L’illustration de presse au travail

Deux commentaires d’images récents témoignent d’approches opposées de l’illustration photographique, ressource fondamentale du photojournalisme (voir mon article “Les icônes du photojournalisme, ou la narration visuelle inavouable”).

Libération, 2 juin 2015.
Libération, 2 juin 2015.

Le premier revient sur la publication en Une de Libération de la photographie mise en scène de Thomas Thévenoud (éphémère secrétaire d’Etat au Commerce extérieur, démissionné pour non-paiement d’impôts), à l’occasion de la plainte des services fiscaux à son encontre. L’exposition de la couverture du quotidien et le caractère étrange de l’image lui avaient valu une série de détournements satiriques, indicateurs de son potentiel LOL.

Imperméable au côté forcé de la composition, Libération argumente pour défendre son choix de Une, vante le «courage» de l’homme politique pour avoir fait «une confiance totale à Rémy Artiges et de se plier au regard du photographe», et estime que «Pour Thévenoud, c’est une manière de reprendre la main en brouillant les codes de l’imagerie politique. Il redevient ainsi acteur de sa propre histoire.»

Une justification particulièrement tirée par les cheveux. Déporter le poids de l’interprétation de l’image du côté du sujet du portrait évacue un peu vite le fait que le journal est en plein lancement de sa nouvelle formule, et qu’une image qui attire l’œil, imposée à un acteur politique de second rang, constitue un appui bienvenu à la campagne promotionnelle en cours.
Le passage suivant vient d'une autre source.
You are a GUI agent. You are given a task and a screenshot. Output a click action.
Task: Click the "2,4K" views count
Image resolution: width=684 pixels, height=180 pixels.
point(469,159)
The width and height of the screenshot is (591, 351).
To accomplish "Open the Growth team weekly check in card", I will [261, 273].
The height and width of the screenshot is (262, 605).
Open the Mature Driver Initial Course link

A l’opposé, le commentaire proposé par le photographe lui-même sur l’excellent blog Making-of de l’AFP documente avec précision le processus intellectuel qui guide la construction de son reportage, et transforme en temps réel, sous la pression de l’événement (l’annonce de la démission de Sepp Blatter de la direction de la FIFA) la production documentaire en recherche d’une image allégorique: «Je n’en crois pas mes oreilles. Je réalise alors qu’aucune des images que j’ai prises jusqu’à présent n’illustre l’événement dans toute sa magnitude. LA photo, celle qui symbolisera la chute du grand patron du football mondial, ce sera celle du moment où il quittera la salle.»

Valeriano Di Domenico a l’honnêteté de présenter sa photographie comme une illustration («une photo qui illustre parfaitement l’événement et l’ambiance du jour»), et l’édition du billet propose un choix des autres photographies exécutées à cette occasion: un matériel précieux pour reconstituer le film de la production visuelle en contexte, véritable document du photojournalisme en action.
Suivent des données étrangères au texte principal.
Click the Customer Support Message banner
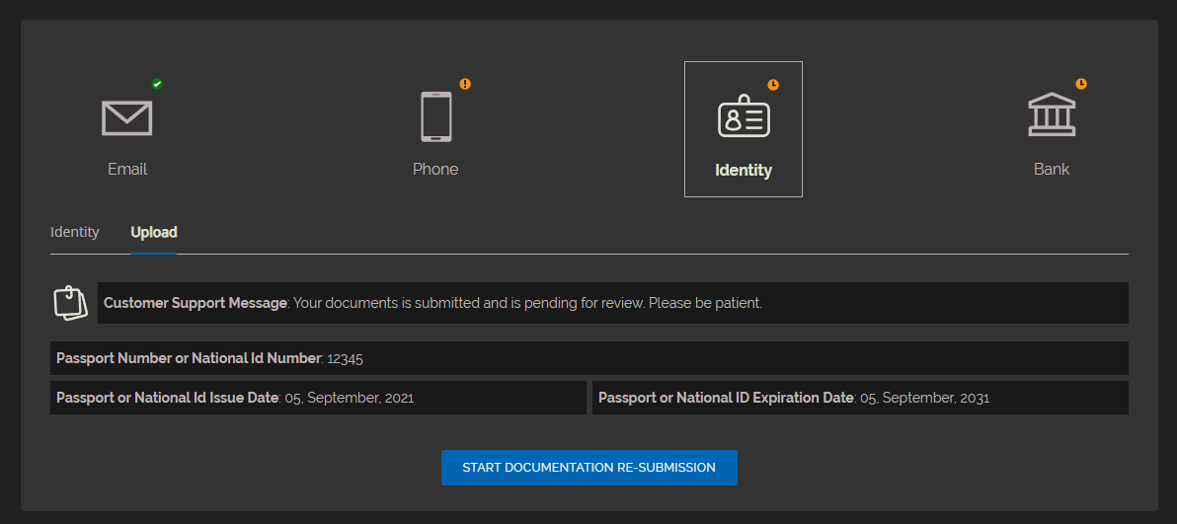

Dans les deux cas, on note l’importance de la prime réception sur les réseaux sociaux, qui confirme le rôle de Twitter comme outil de sélection des candidats-icônes (voir “Les images “iconiques” du 11 janvier, un monument involontaire?”).
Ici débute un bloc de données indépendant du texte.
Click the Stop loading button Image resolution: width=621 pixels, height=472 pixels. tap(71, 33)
18 réflexions au sujet de « L’illustration de presse au travail »

  1. D’un côté (« Libé »), une photo où l’on demande à la « vedette » de la « une » – car ce n’est pas un jihadiste de Daech qui fait ainsi le grand écart – de poser dans une attitude ridicule, qui se veut symbolique, de l’autre (« L’Equipe »), une photo prise à l’instant T, avec la perspective bien montrée – par ici la sortie… – et le titre qui claque.

    D’un côté, de la pub déguisée, de l’autre de l’info plein cadre. On se demande à quoi ou à qui va servir la « nouvelle formule » de l’ancien journal de Serge July.

  2. Les deux photos sont mises en scènes et les deux photos sont des illustrations. Thévenoud, c’est une mise en scène choisie et assumée par le sujet et le photographe et de ce fait, l’illustration est comme imposée à l’éditeur. Soit ça plait à Libé, soit le photographe a un problème s’il n’a réalisé que cette séquence. Mais la plasticité de l’image permet d’illustrer n’importe quel propos. Ce sera toujours la légende au sens large qui nous donnera à lire l’image. Même si son interprétation pourra varier largement d’un lecteur à l’autre.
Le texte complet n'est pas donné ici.